> Your task
Return each line from the listing below that contains the string "with". Matching is case-sensitive.
<<<<
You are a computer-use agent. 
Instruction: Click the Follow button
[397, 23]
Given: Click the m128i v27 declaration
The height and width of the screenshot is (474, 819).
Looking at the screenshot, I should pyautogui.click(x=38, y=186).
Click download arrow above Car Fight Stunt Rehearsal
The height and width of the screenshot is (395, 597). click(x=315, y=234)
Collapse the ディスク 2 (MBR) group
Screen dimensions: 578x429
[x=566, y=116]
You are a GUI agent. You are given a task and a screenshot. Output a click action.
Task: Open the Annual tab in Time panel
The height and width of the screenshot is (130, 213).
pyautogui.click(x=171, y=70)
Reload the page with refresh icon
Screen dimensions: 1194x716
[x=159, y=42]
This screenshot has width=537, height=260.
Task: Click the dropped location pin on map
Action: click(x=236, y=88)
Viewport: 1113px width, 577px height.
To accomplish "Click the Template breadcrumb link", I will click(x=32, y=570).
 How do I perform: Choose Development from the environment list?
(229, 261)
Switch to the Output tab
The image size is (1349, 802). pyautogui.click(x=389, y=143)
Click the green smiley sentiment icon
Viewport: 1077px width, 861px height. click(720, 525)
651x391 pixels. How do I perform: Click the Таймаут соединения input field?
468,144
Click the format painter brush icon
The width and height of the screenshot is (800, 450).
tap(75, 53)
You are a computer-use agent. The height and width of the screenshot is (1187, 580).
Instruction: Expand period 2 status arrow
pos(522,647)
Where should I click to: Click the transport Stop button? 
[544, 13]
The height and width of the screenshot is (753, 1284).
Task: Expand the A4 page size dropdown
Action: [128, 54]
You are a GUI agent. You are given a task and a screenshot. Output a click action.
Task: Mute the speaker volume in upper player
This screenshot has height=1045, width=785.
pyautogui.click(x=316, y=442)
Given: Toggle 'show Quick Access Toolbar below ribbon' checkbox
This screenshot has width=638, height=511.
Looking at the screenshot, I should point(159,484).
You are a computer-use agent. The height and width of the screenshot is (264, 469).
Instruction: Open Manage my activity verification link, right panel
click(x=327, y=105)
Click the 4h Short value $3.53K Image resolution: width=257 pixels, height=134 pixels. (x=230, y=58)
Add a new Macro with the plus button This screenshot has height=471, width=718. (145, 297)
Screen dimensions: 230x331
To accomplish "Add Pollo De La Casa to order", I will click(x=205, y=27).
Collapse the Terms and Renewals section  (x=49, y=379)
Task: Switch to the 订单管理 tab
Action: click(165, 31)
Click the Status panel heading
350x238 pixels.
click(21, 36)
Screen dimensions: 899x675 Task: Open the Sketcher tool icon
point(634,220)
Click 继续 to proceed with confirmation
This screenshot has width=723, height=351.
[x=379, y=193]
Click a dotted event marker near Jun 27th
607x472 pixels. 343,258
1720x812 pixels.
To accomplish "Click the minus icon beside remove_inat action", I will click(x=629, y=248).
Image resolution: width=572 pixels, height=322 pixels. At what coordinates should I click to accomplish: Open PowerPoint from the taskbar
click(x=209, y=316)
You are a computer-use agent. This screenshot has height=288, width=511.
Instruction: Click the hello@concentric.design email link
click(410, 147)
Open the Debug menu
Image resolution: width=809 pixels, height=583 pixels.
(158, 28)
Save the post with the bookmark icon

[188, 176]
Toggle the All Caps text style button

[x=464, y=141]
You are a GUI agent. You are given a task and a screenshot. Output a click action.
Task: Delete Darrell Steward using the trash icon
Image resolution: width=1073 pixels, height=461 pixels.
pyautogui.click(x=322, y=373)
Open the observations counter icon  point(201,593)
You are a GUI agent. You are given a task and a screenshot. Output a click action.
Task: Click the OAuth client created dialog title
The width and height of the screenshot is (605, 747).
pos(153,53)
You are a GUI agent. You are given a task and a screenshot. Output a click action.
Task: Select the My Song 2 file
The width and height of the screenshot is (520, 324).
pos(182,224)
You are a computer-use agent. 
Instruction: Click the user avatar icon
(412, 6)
>>>>
> Worked solution
Reload the page with refresh icon
Add a new Macro with the plus button This screenshot has height=471, width=718. (145, 297)
Click 继续 to proceed with confirmation
Save the post with the bookmark icon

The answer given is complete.